En aquella ocasión algunos de los
presentes le contaron que Pilato había mezclado la sangre de unos galileos con
la de las víctimas que ofrecían. Jesús les contestó: - ¿Pensáis que esos
galileos eran más pecadores que los demás, por la suerte que han sufrido? Os
digo que no; y, si no os enmendáis, todos vosotros pereceréis también. Y
aquellos dieciocho que murieron aplastados por la torre de Siloé, ¿pensáis que
eran más culpables que los demás habitantes de Jerusalén? Os digo que no; y, si
no os enmendáis, todos pereceréis también. Y añadió esta parábola: Un hombre
tenía una higuera plantada en su viña, fue a buscar fruto en ella y no lo
encontró. Entonces dijo al viñador: -Ya ves: tres años llevo viniendo a buscar
fruto en esta higuera y no lo encuentro. Córtala. ¿Para qué, además, va a
esquilmar la tierra? Pero el viñador le contestó: - Señor, déjala todavía este
año; entretanto yo cavaré alrededor y le echaré estiércol; si en adelante diera
fruto..., si no, la cortas.
¿DÓNDE ESTAMOS NOSOTROS?
Unos
desconocidos le comunican a Jesús la noticia de la horrible matanza de unos
galileos en el recinto sagrado del templo. El autor ha sido, una vez más,
Pilato. Lo que más les horroriza es que la sangre de aquellos hombres se haya
mezclado con la sangre de los animales que estaban ofreciendo a Dios.
No
sabemos por qué acuden a Jesús. ¿Desean que se solidarice con las víctimas?
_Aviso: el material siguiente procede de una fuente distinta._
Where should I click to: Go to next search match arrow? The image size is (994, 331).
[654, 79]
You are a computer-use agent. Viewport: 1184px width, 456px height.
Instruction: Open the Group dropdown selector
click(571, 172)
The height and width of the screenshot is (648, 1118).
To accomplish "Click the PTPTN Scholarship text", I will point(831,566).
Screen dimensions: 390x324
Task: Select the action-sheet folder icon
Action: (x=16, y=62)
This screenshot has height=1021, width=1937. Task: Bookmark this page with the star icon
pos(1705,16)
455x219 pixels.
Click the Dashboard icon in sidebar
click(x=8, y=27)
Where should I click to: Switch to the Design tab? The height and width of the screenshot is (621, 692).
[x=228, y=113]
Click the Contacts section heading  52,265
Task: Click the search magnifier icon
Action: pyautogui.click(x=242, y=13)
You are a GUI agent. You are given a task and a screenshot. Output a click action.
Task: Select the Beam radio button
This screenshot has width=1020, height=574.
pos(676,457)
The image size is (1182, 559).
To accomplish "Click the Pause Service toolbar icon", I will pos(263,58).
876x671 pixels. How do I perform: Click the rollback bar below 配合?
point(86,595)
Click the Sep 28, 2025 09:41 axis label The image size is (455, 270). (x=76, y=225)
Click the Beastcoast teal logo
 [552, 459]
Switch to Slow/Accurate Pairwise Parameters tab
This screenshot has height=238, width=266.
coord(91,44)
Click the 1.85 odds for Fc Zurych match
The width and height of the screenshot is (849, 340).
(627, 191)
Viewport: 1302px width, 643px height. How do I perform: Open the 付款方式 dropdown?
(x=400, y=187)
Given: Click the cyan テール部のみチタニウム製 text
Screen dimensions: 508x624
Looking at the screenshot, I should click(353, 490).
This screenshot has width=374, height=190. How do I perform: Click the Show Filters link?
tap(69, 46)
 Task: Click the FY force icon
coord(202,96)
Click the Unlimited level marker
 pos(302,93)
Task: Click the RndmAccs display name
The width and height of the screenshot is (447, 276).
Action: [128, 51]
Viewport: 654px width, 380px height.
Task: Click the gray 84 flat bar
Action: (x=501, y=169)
¿Quieren que les explique qué horrendo pecado han podido cometer para merecer
una muerte tan ignominiosa? Y si no han pecado, ¿por qué Dios ha permitido
aquella muerte sacrílega en su propio templo?
Jesús
responde recordando otro acontecimiento dramático ocurrido en Jerusalén: la
muerte de dieciocho personas aplastadas por la caída de un torreón de la
muralla cercana a la piscina de Siloé. Pues bien, de ambos sucesos hace Jesús
la misma afirmación: las víctimas no eran más pecadores que los demás. Y
termina su intervención con la misma advertencia: «si no os convertís, todos
pereceréis».
La
respuesta de Jesús hace pensar. Antes que nada, rechaza la creencia tradicional
de que las desgracias son un castigo de Dios. Jesús no piensa en un Dios
«justiciero» que va castigando a sus hijos e hijas repartiendo aquí o allá
enfermedades, accidentes o desgracias, como respuesta a sus pecados.
Después,
cambia la perspectiva del planteamiento. No se detiene en elucubraciones
teóricas sobre el origen último de las desgracias, hablando de la culpa de las
víctimas o de la voluntad de Dios. Vuelve su mirada hacia los presentes y los
enfrenta consigo mismos: han de escuchar en estos acontecimientos la llamada de
Dios a la conversión y al cambio de vida.
Todavía
vivimos estremecidos por el trágico terremoto de Haití. ¿Cómo leer esta
tragedia desde la actitud de Jesús? Ciertamente, lo primero no es preguntarnos
dónde está Dios, sino dónde estamos nosotros. La pregunta que puede
encaminarnos hacia una conversión no es «¿por qué permite Dios esta horrible
desgracia?», sino «¿cómo consentimos nosotros que tantos seres humanos vivan en
la miseria, tan indefensos ante la fuerza de la naturaleza?».
Al
Dios crucificado no lo encontraremos pidiéndole cuentas a una divinidad lejana,
sino identificándonos con las víctimas. No lo descubriremos protestando de su
indiferencia o negando su existencia, sino colaborando de mil formas por
mitigar el dolor en Haití y en el mundo entero. Entonces, tal vez, intuiremos
entre luces y sombras que Dios está en las víctimas, defendiendo su dignidad
eterna, y en los que luchan contra el mal, alentando su combate.